I thoroughly enjoyed being invited to have a conversation about attitudes to death and keening with a writer I very much admire (and who is also a death doula), S. Preston Duncan.
In out chat we discussed where I got started with keening (very much an invitation than a choice) what such indigenous grief practices can offer our grief phobic culture, and meandered along visiting Irish colonialism, the highly skilled ritual of keening and the keening woman as an archetype.
The article is hosted on Seven Ponds which is a website focusing on end-of-life planning and support, it aims to provide a comprehensive resource and community for those seeking information, tools, and resources related to death and dying, including topics like advance care directives, cremation, natural burial, and personalized end-of-life experiences.

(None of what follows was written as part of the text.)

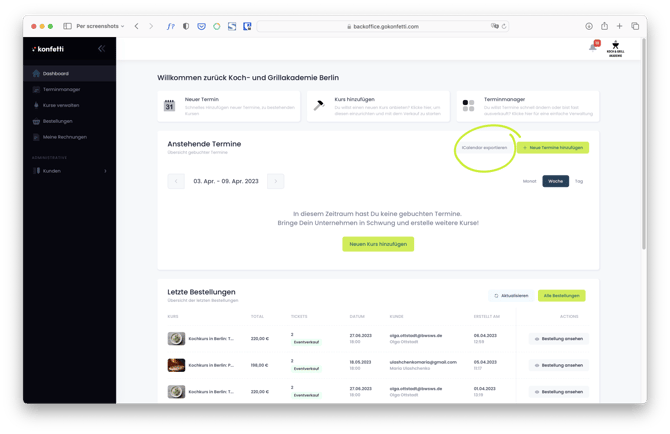Go to Kurse verwalten in sidebar

point(60,104)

Blood Alluvium by S. Preston Duncan
Check out the poetry book by S. Preson DUncan who I had the conversation with, here’s a snippet of a review of his work:
In Duncan’s new collection Blood Alluvium (Parlyaree Press), described as ‘a seance in verse’, every poem is charged and pulses with an electric current.
‘Go, find God./ Tell them we are cratered with opioid’, Duncan writes and indeed these are intoxicating and heady poems indeed – alchemical, transformative, time traveling and steely with portent and purpose.

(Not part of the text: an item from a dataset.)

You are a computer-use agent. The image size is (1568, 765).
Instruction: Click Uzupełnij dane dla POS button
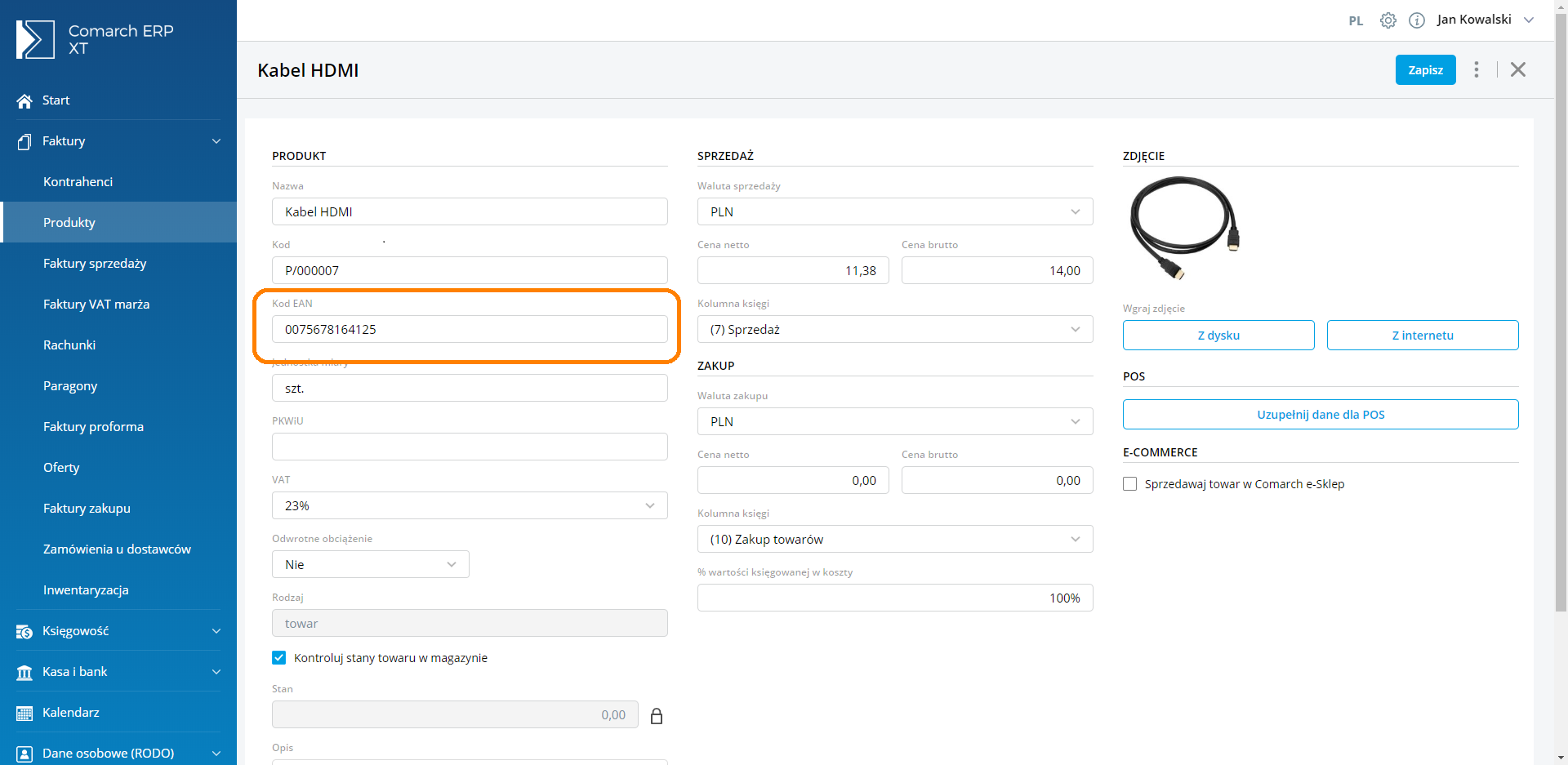(1320, 414)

A death doula in Richmond, America, and evidently inspired by the otherworldly and the rich symbols of the arcane and biblical, Duncan’s voice is full of magic and power. His imagery melds the organic and the uncanny (in ‘Harvest’ – there is ‘a trauma/ with human eyes’, hair is ‘demolished haystacks’, a song is ‘written in bird shot’ and ‘a preacher drags something ruined across the sky’.)